Little Woods has a lot going for it. The first feature of writer-director Nia DaCosta (also the director of next year’s Candyman remake), it stars two of Hollywood’s hottest young actresses: Tessa Thompson and Lily James. Thompson plays Ollie, a former drug runner 10 days out from the end of her probation after getting caught smuggling prescription medications across the US-Canada border. James plays her sister, Deb, who is struggling to raise her son with little help from her deadbeat ex, Ian (James Badge Dale), when she learns she’s pregnant again. Desperate to help Deb and keep the bank from foreclosing on their late mother’s home, Ollie is unwillingly drawn back into the drug world despite knowing it could jeopardize her future. It’s fertile ground for drama and while DaCosta fills her film with tension, it never feels like it quite reaches greatness.
Unfortunately, some of that is due to Thompson and James. Though James hides her natural English accent, the inflection she chooses feels generically American rather than regionally specific and Thompson doesn’t seem to try at all. It’s not a choice that would usually matter much, but make-up artist Mischa Fruge and costumer Colin Wilkes can only do so much to dim their natural star power. We never fully buy they’re just a couple of North Dakota girls down on their luck. However, the deeper problem is in the script itself.
Throughout, DaCosta can be sloppy with her character work and never seems to dig deep enough into each character’s motivations or even the reasons behind their current circumstances. We see that Ian is living in some sort of communal, institutional space, but we’re not told why. We know that Ollie used to be a drug runner, but we never learn if that initial choice was less dire than her choices now. Worse, while her probation helps set the stakes at the beginning, after one check in halfway through, we don’t know where she is in those 10 days during the final act, lessening the tension’s potency. Likewise, we know that Deb is barely able to hold her life together from the beginning, so when Ollie mentions near the end that Deb has college aspirations, it comes as a total shock. It’s careless writing and it makes it hard to fully invest with what’s happening as a result.

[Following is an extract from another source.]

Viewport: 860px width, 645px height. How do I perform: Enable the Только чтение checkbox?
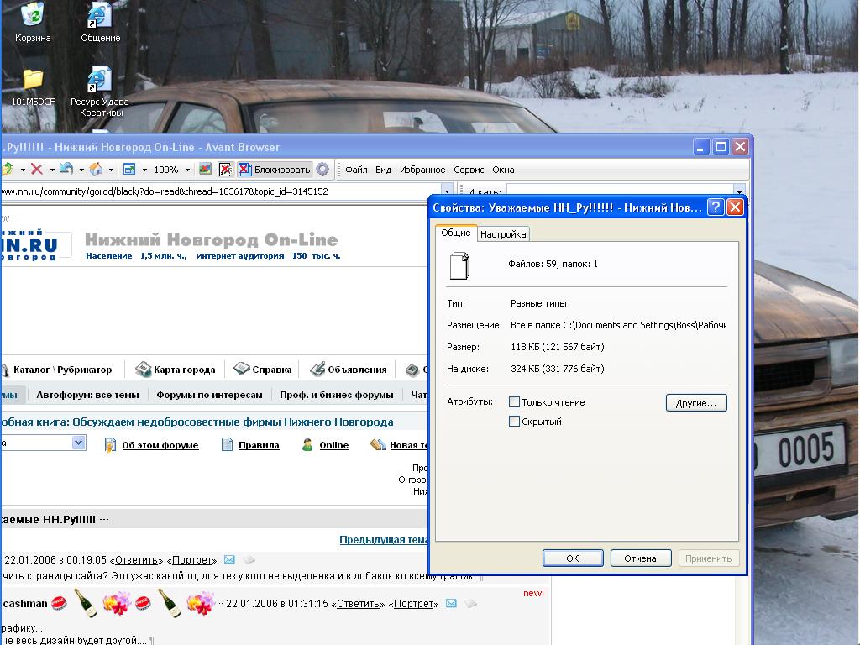click(x=515, y=402)
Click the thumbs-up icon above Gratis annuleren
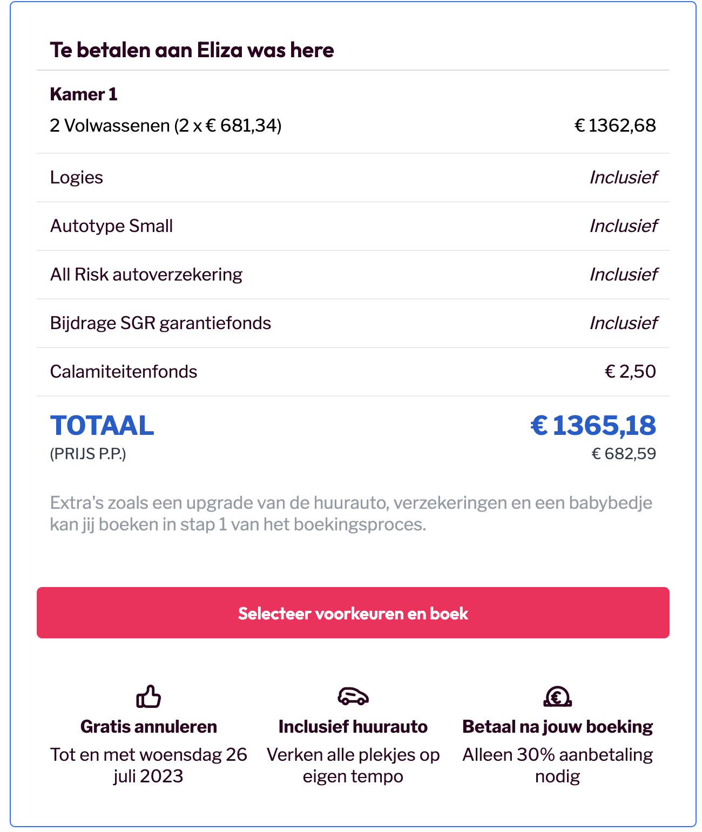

Still, while not all the film’s character moments work, James and Thompson’s natural screen charisma convinces us to root for Deb and Ollie anyway. DaCosta sets the stakes high from the start and each obstacle to Deb and particularly Ollie’s success ramps up the film’s tension. We know Ollie only has 10 days left on her probation, but the stakes are raised again when we learn that her hopes for a better future rest on getting a job in Spokane, Washington. So, when she and the interviewer are sitting in Deb’s diner and Ollie notices her former drug boss walk in, we automatically fear that he’s going to ruin everything.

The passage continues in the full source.